#### [Task input]
* * * * * * * * *
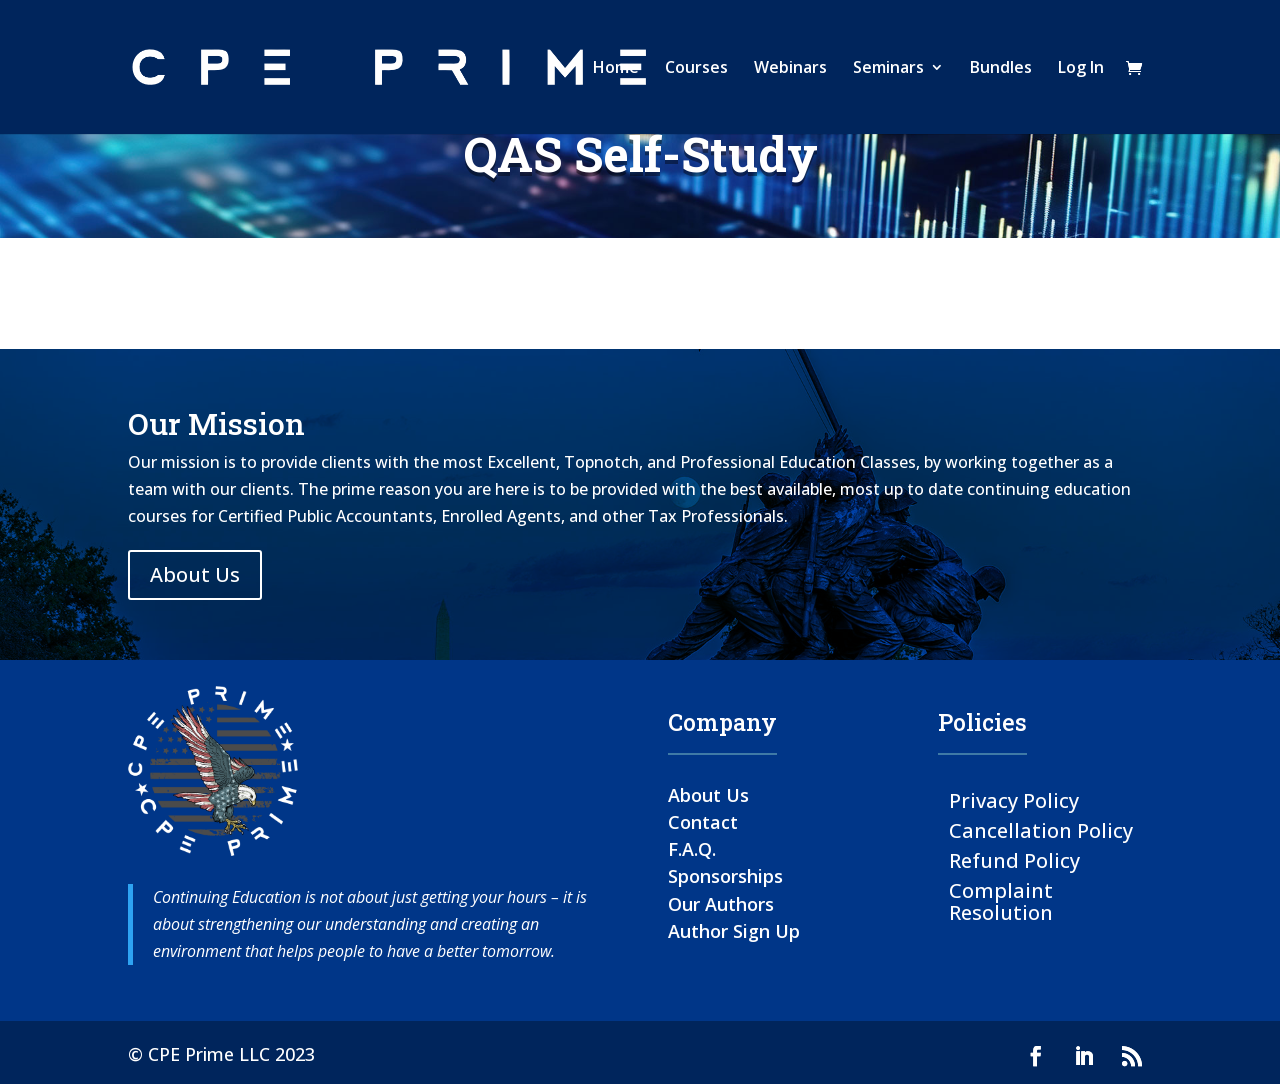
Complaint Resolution (1001, 900)
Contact (703, 822)
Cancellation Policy (1041, 829)
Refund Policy (1014, 859)
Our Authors (721, 904)
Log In (1081, 69)
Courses (696, 69)
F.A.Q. (692, 849)
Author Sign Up (734, 931)
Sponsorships (725, 876)
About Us (195, 574)
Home (616, 69)
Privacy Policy (1014, 799)
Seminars (888, 69)
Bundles (1001, 69)
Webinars (790, 69)
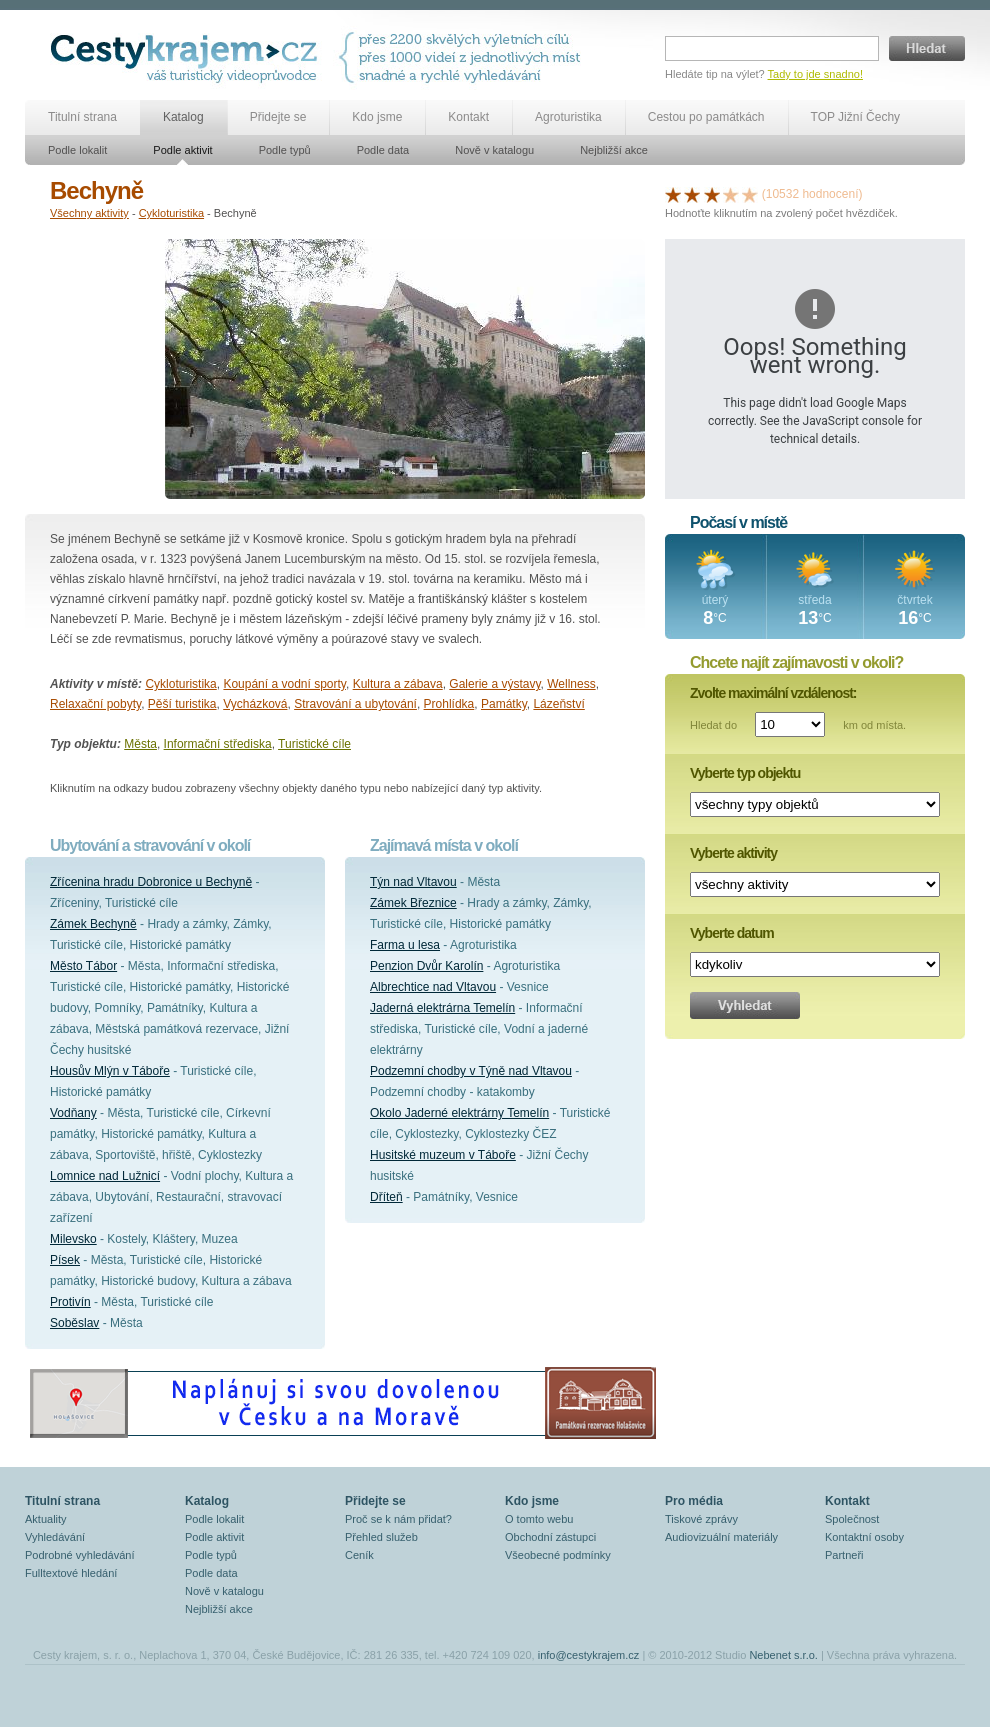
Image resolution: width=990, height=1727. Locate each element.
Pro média (694, 1501)
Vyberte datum (732, 933)
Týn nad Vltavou (413, 882)
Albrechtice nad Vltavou (433, 987)
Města (140, 744)
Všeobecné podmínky (558, 1555)
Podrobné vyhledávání (79, 1555)
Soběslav (74, 1323)
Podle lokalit (77, 150)
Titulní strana (82, 117)
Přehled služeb (381, 1537)
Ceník (359, 1555)
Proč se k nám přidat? (398, 1519)
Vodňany (73, 1113)
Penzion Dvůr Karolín (426, 966)
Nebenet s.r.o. (783, 1655)
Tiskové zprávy (701, 1519)
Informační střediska (218, 744)
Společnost (852, 1519)
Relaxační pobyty (95, 704)
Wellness (571, 684)
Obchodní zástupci (550, 1537)
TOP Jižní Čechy (856, 117)
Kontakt (468, 117)
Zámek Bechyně (93, 924)
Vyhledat (745, 1005)
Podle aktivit (182, 150)
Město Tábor (83, 966)
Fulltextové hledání (71, 1573)
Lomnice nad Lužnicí (105, 1176)
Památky (504, 704)
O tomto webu (539, 1519)
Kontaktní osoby (864, 1537)
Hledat (927, 48)
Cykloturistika (171, 213)
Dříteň (386, 1197)
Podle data (383, 150)
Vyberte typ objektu (745, 773)
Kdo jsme (377, 117)
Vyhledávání (55, 1537)
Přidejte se (278, 117)
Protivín (70, 1302)
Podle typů (285, 150)
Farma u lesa (405, 945)
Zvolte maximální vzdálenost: (773, 693)
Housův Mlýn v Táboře (110, 1071)
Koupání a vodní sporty (284, 684)
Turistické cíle (314, 744)
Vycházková (255, 704)
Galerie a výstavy (494, 684)
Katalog (183, 117)
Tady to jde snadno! (815, 74)
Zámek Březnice (413, 903)
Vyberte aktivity (733, 853)
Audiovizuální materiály (721, 1537)
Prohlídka (449, 704)
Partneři (844, 1555)
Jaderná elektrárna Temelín (442, 1008)
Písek (65, 1260)
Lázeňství (558, 704)
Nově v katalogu (494, 150)
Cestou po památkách (706, 117)
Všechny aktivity (89, 213)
* * * * * * * * *
#### [Objective]
Please update the records above by replacing "Policy" with "Terms" and changing nothing else, then give all the records again without the pictures.

#### [Completed task]
Complaint Resolution (1001, 900)
Contact (703, 822)
Cancellation Terms (1041, 829)
Refund Terms (1014, 859)
Our Authors (721, 904)
Log In (1081, 69)
Courses (696, 69)
F.A.Q. (692, 849)
Author Sign Up (734, 931)
Sponsorships (725, 876)
About Us (195, 574)
Home (616, 69)
Privacy Terms (1014, 799)
Seminars (888, 69)
Bundles (1001, 69)
Webinars (790, 69)
Image resolution: width=990, height=1727. Locate each element.
Pro média (694, 1501)
Vyberte datum (732, 933)
Týn nad Vltavou (413, 882)
Albrechtice nad Vltavou (433, 987)
Města (140, 744)
Všeobecné podmínky (558, 1555)
Podrobné vyhledávání (79, 1555)
Soběslav (74, 1323)
Podle lokalit (77, 150)
Titulní strana (82, 117)
Přehled služeb (381, 1537)
Ceník (359, 1555)
Proč se k nám přidat? (398, 1519)
Vodňany (73, 1113)
Penzion Dvůr Karolín (426, 966)
Nebenet s.r.o. (783, 1655)
Tiskové zprávy (701, 1519)
Informační střediska (218, 744)
Společnost (852, 1519)
Relaxační pobyty (95, 704)
Wellness (571, 684)
Obchodní zástupci (550, 1537)
TOP Jižní Čechy (856, 117)
Kontakt (468, 117)
Zámek Bechyně (93, 924)
Vyhledat (745, 1005)
Podle aktivit (182, 150)
Město Tábor (83, 966)
Fulltextové hledání (71, 1573)
Lomnice nad Lužnicí (105, 1176)
Památky (504, 704)
O tomto webu (539, 1519)
Kontaktní osoby (864, 1537)
Hledat (927, 48)
Cykloturistika (171, 213)
Dříteň (386, 1197)
Podle data (383, 150)
Vyberte typ objektu (745, 773)
Kdo jsme (377, 117)
Vyhledávání (55, 1537)
Přidejte se (278, 117)
Protivín (70, 1302)
Podle typů (285, 150)
Farma u lesa (405, 945)
Zvolte maximální vzdálenost: (773, 693)
Housův Mlýn v Táboře (110, 1071)
Koupání a vodní sporty (284, 684)
Turistické cíle (314, 744)
Vycházková (255, 704)
Galerie a výstavy (494, 684)
Katalog (183, 117)
Tady to jde snadno! (815, 74)
Zámek Březnice (413, 903)
Vyberte aktivity (733, 853)
Audiovizuální materiály (721, 1537)
Prohlídka (449, 704)
Partneři (844, 1555)
Jaderná elektrárna Temelín (442, 1008)
Písek (65, 1260)
Lázeňství (558, 704)
Nově v katalogu (494, 150)
Cestou po památkách (706, 117)
Všechny aktivity (89, 213)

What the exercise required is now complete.